Two observers (LARR, AR), with more than 3 years’ experience in reading prostate MRIs, read the MRI datasets. The matched areas for ROI placement within the predefined high-grade tumour areas were carefully selected by the radiologist (LARR) in cooperation with the pathologist who performed the IHC vessel assessment (AB). One tumour ROI was drawn per patient, except for the ten patients where two areas were assessed by IHC, here two ROIs were drawn. As a standard, three MRI planes through the tumour were included in the ROIs, one from the centre of the tumour focus and one from each side of the centre. All ROIs were segmented and analysed using Quantiphyse60, an Open Source software available from the University of Oxford. The quantitative parameters Ktrans, kep, and ve were obtained61 by applying the Tofts model24. The ADC values were collected from the high-grade tumours using DWI58. The ADC value was measured in the region of interest (ROI), including 2/3 of the lesion on axial ADC maps. Both mean, median, minimum, and maximum values of Ktrans, kep, and ve were recorded within each ROI. Median values were superior in the evaluation of all results, only median values are presented in this study.

Additionally, to obtain data on tumour blood flow, ROIs of all lesions were re-drawn by one radiologist (AR) and analysed using NordicIce v.4.1.3 (NordicNeuroLab Inc., Bergen, Norway). Mean tumour blood flow was calculated as the peak of the residue function. Furthermore, mean tumour kep, Ktrans, and ve were extracted (by the Tofts model), for comparison with the similar DCE parameters extracted in Quantiphyse23. The DCE parameters derived in NordicICE were all positively correlated to the comparable parameters derived in Quantiphyse (correlation coefficients ≥ 0.501 (p < 0.0005 for all), Supplementary Table S7), and yielded similar, but less significant results regarding associations with clinico-pathological features and patient outcome. For further analyses we hence incorporated the median tumour values of Ktrans, kep, and ve derived in Quantiphyse (n = 60), and the mean lesion blood flow derived in NordicIce (n = 52).

Cut-off values

Median, tertile, and quartile values of the variables in the patient cohort were examined.
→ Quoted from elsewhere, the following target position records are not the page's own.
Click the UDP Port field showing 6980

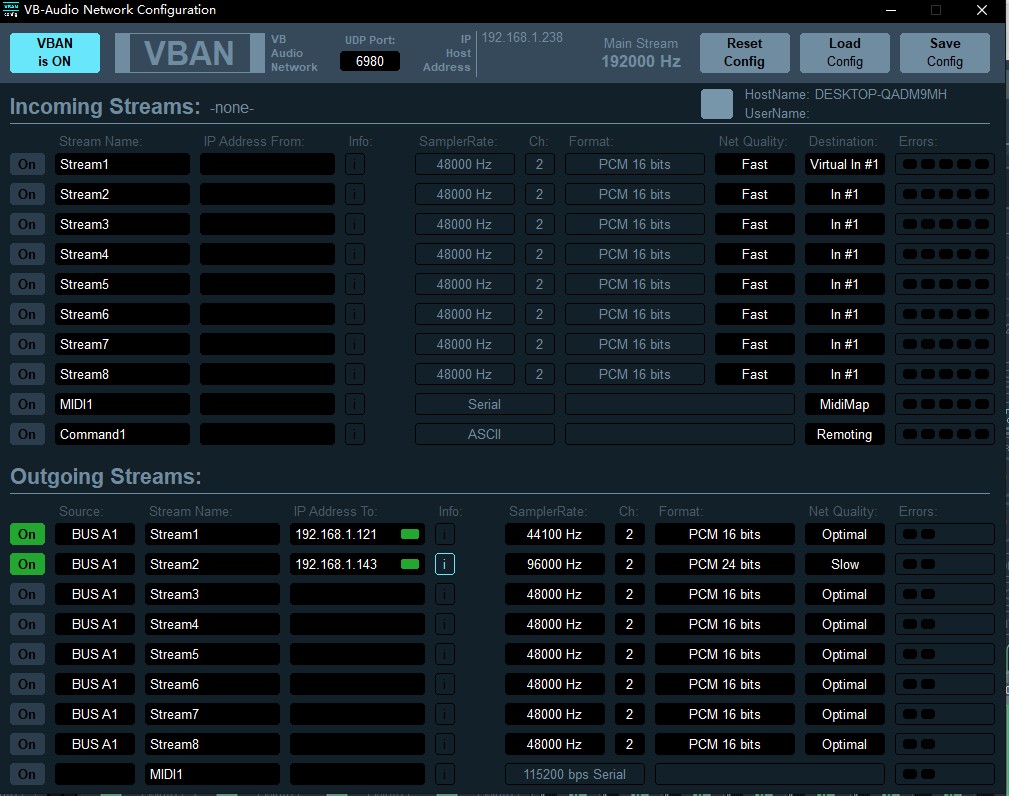click(x=370, y=61)
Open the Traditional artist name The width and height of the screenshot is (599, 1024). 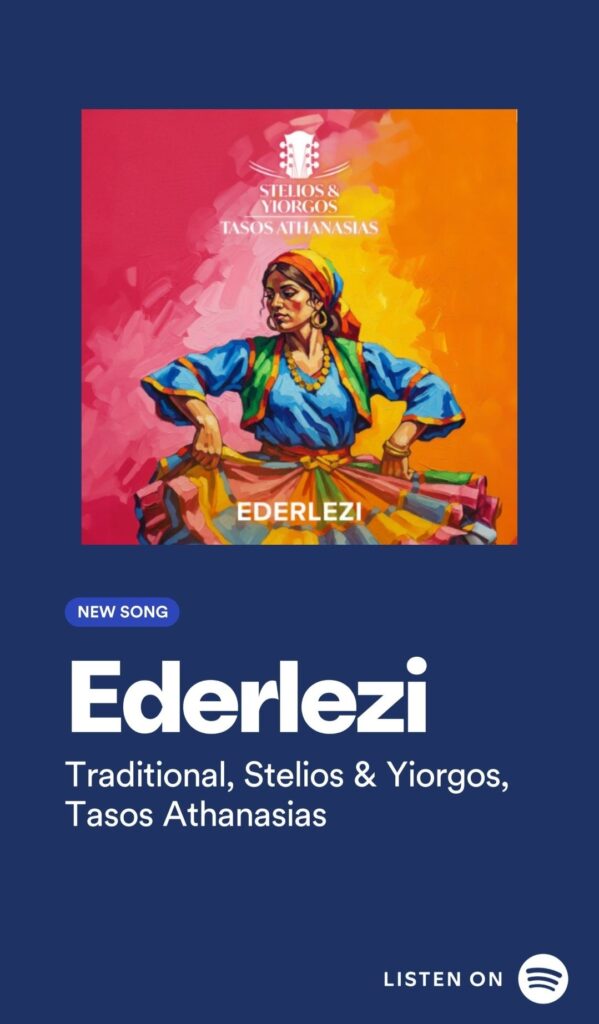pos(150,775)
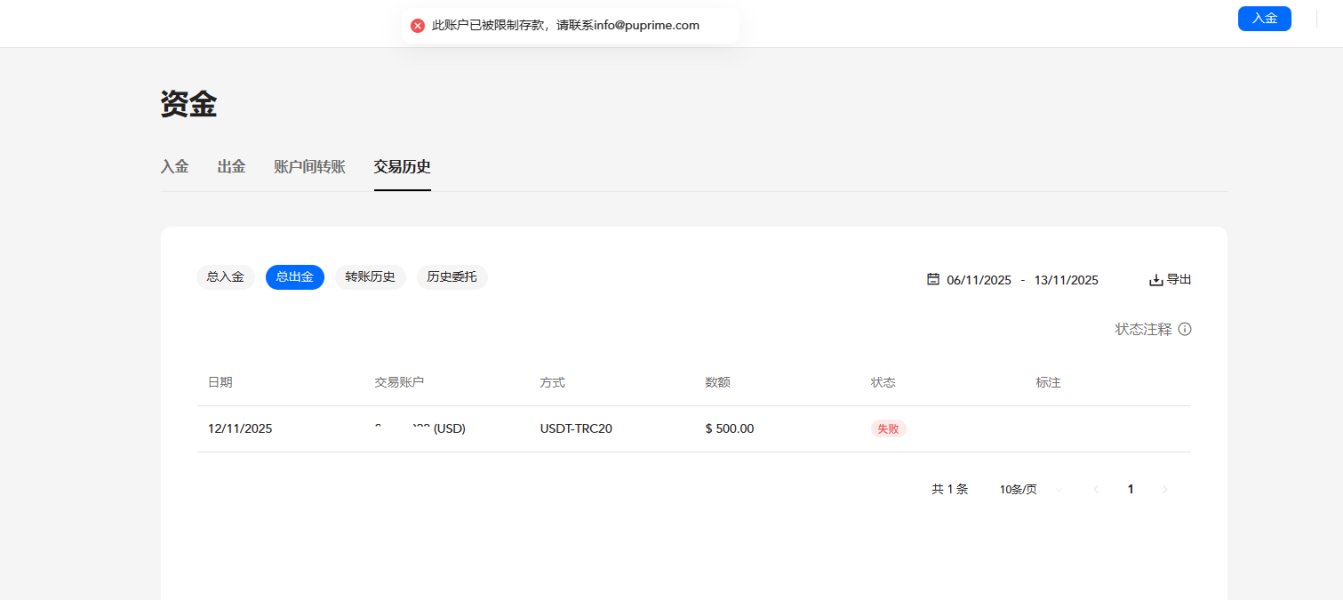Screen dimensions: 1343x600
Task: Click the export (导出) download icon
Action: coord(1156,280)
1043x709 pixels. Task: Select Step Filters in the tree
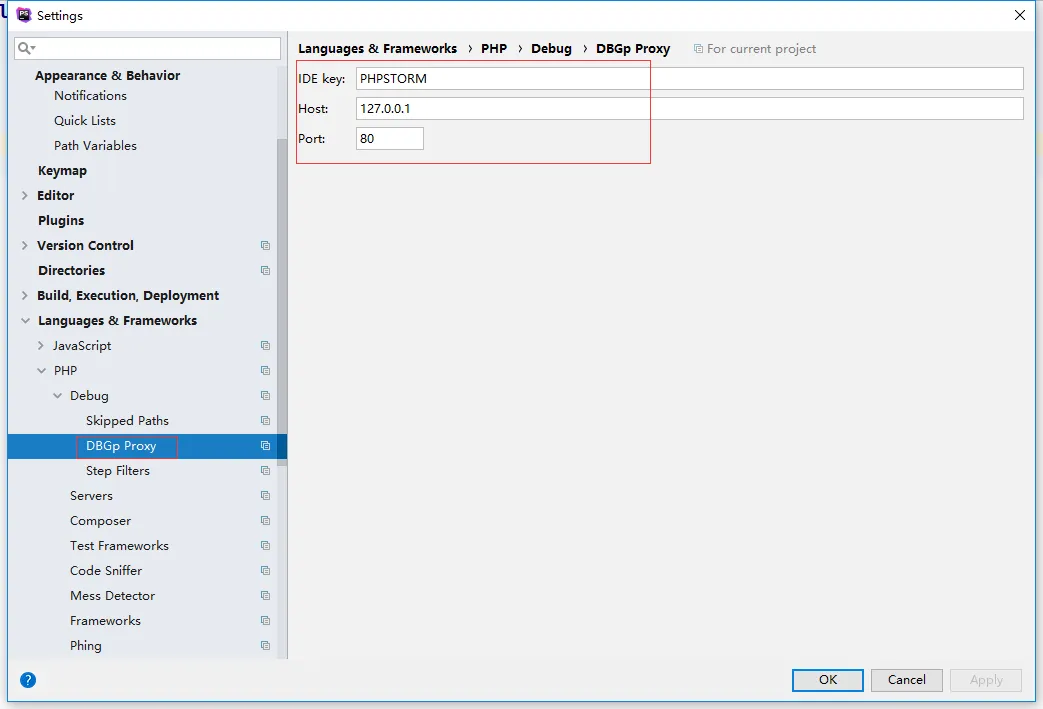click(x=117, y=471)
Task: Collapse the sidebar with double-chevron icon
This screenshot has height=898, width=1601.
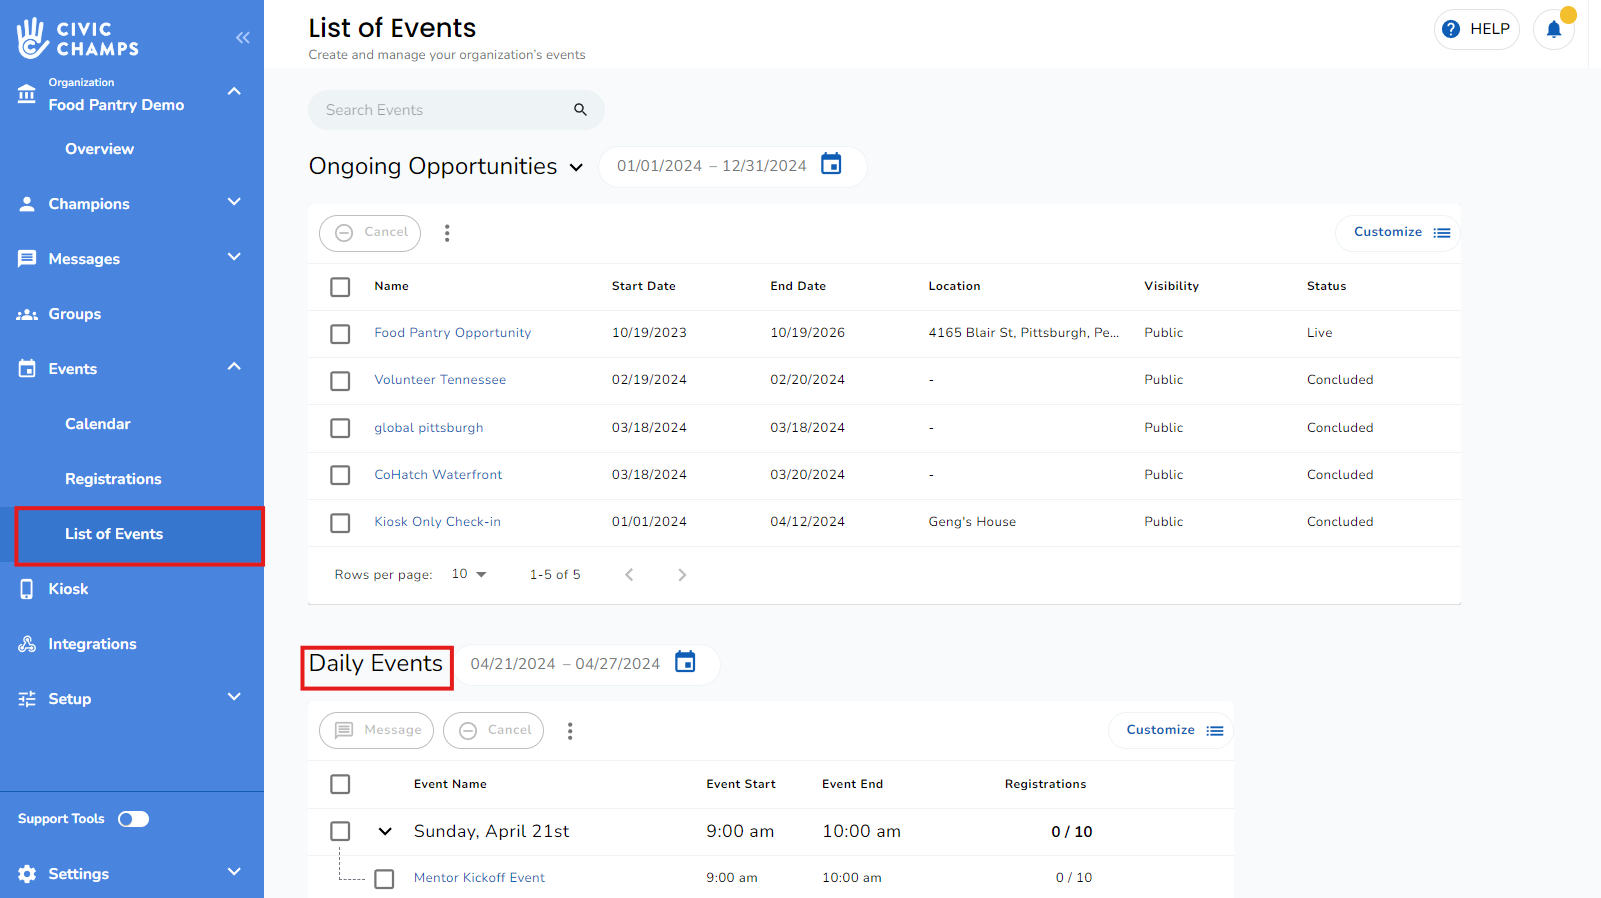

The number of events and size of subgroups were considered and categories with comparable survival were merged. The median was selected as cut-off value for pMVD, Ktrans, kep, and ADC. The lower quartile was used as cut-off for tumour blood flow. For pMVD, the median as cut-off value (0.00 vs ≥ 0.41) equalled absence/presence of pMVD and coincided with VPI using the lower quartile as cut-off. GMP was categorised as present or absent. s-PSA and the largest tumour dimension were dichotomised by the upper quartile.

Statistics

The SPSS statistical package (IBM Corp., Armonk, NY, USA) version 27.0 was used for statistical analyses. The Spearman correlation test and Cohen’s kappa statistics were used to evaluate inter-and intra-observer agreement. The Spearman correlation test was used to analyse the relationship between continuous variables from quantitative mpMRI-parameters. Pearson’s chi-square or Fisher’s exact test were used to analyse associations between categorical variables. Associations between continuous and categorical variables were assessed by the Mann–Whitney U test. For related samples, the McNemar test and the Wilcoxon signed rank test were used. For univariate survival analyses, Kaplan–Meier plots were computed for visualisation and differences between the groups were analysed by the product-limit procedure (log-rank test). Cox’ univariate survival analyses were used for continuous variables. For multivariate survival analyses, the Cox’ proportional hazards method (likelihood ratio test for differences) was conducted, including variables with p < 0.10 in univariate analysis. Proportional hazard assumptions were examined by log–log plots.